Un unico calcio ben piazzato, e la porta dell’infermeria si sbriciolò come cartapesta. Grimmjow, le mani rigorosamente ficcate in tasca, fece un passo avanti. Il suo sguardo felino scandagliò rapidamente la stanza, ma nada: le uniche persone all’interno erano un guaritore e un Nùmero con una gamba ingessata, ed entrambi lo fissavano con aria stupita. 

« Dov’è? » sbottò Grimmjow, rivolto a nessuno in particolare. « Dove cazzo è finita quella stupida? » 

« C-chi? » balbettò il guaritore. 

L’azzurro lo agguantò per il collo e lo sollevò da terra con uno strattone. L’altro si dibatté come un pesce preso all’amo, spaventato. 

« Una femmina alta all’incirca quanto te, coi capelli lunghi e dei ventagli in testa » ringhiò Grimmjow. 

« Non l’abbiamo vista » osò dire l’Arrancar ferito, sollevandosi con cautela dalla branda su cui era disteso. « Negli ultimi giorni da qui non è passata nessuna donna. Ti prego, Grimmjow-sama, lascia andare Milas. »   

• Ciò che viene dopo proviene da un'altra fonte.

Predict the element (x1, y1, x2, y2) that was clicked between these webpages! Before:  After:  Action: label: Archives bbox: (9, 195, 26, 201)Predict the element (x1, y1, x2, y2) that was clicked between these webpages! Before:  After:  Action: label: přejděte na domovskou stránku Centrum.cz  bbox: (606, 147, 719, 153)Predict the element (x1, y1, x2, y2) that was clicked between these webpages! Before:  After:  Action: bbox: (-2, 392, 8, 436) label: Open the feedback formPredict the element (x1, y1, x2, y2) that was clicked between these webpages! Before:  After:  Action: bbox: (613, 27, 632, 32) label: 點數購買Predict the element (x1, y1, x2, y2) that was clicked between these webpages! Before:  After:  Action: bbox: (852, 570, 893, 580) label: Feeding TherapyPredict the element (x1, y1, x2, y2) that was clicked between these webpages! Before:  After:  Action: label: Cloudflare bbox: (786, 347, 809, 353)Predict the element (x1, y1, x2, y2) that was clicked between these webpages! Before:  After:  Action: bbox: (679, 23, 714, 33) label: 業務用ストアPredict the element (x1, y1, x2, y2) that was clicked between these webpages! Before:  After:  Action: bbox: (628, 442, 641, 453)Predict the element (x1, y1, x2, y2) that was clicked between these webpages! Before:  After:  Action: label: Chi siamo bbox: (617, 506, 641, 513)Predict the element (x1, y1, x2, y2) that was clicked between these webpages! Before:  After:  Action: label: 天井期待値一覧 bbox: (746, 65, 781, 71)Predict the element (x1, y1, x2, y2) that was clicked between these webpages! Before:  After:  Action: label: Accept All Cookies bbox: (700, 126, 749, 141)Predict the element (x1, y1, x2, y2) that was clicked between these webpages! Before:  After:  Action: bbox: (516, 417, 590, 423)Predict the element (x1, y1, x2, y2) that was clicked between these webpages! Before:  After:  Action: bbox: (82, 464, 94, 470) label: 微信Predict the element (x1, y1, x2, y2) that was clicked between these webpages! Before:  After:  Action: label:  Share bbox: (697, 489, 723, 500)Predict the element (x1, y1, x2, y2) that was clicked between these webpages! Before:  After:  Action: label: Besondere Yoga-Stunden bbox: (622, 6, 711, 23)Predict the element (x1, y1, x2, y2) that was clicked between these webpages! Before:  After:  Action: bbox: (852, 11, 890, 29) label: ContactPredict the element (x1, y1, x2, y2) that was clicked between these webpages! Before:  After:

Grimmjow gli lanciò un’occhiata obliqua. L’ingessato sembrava vecchio, persino più di quel mucchio d’ossa ammuffite di Barragan, ma tanto il second Espada era grosso e imponente quanto questo era curvo e rachitico. Praticamente una scatoletta di cibo per Menos.

« Tch. » Per un attimo Grimmjow rafforzò la presa sulla gola del guaritore, giusto per avere la soddisfazione di vedergli la faccia diventare purpurea, poi lo lasciò andare con un grugnito schifato. « Siete così patetici che non vale nemmeno la pena di uccidervi. »  

Girò sui tacchi e se ne andò, senza curarsi dei lievissimi sospiri di sollievo che si levarono non appena varcò la porta. A rapide falcate, s’incamminò verso un corridoio secondario, diretto verso gli alloggi di Apache, Sun Sun e Mila Rose. Più di una volta aveva visto quelle tre nullità fare comunella con Fie: forse loro sapevano dove diavolo si fosse cacciata. 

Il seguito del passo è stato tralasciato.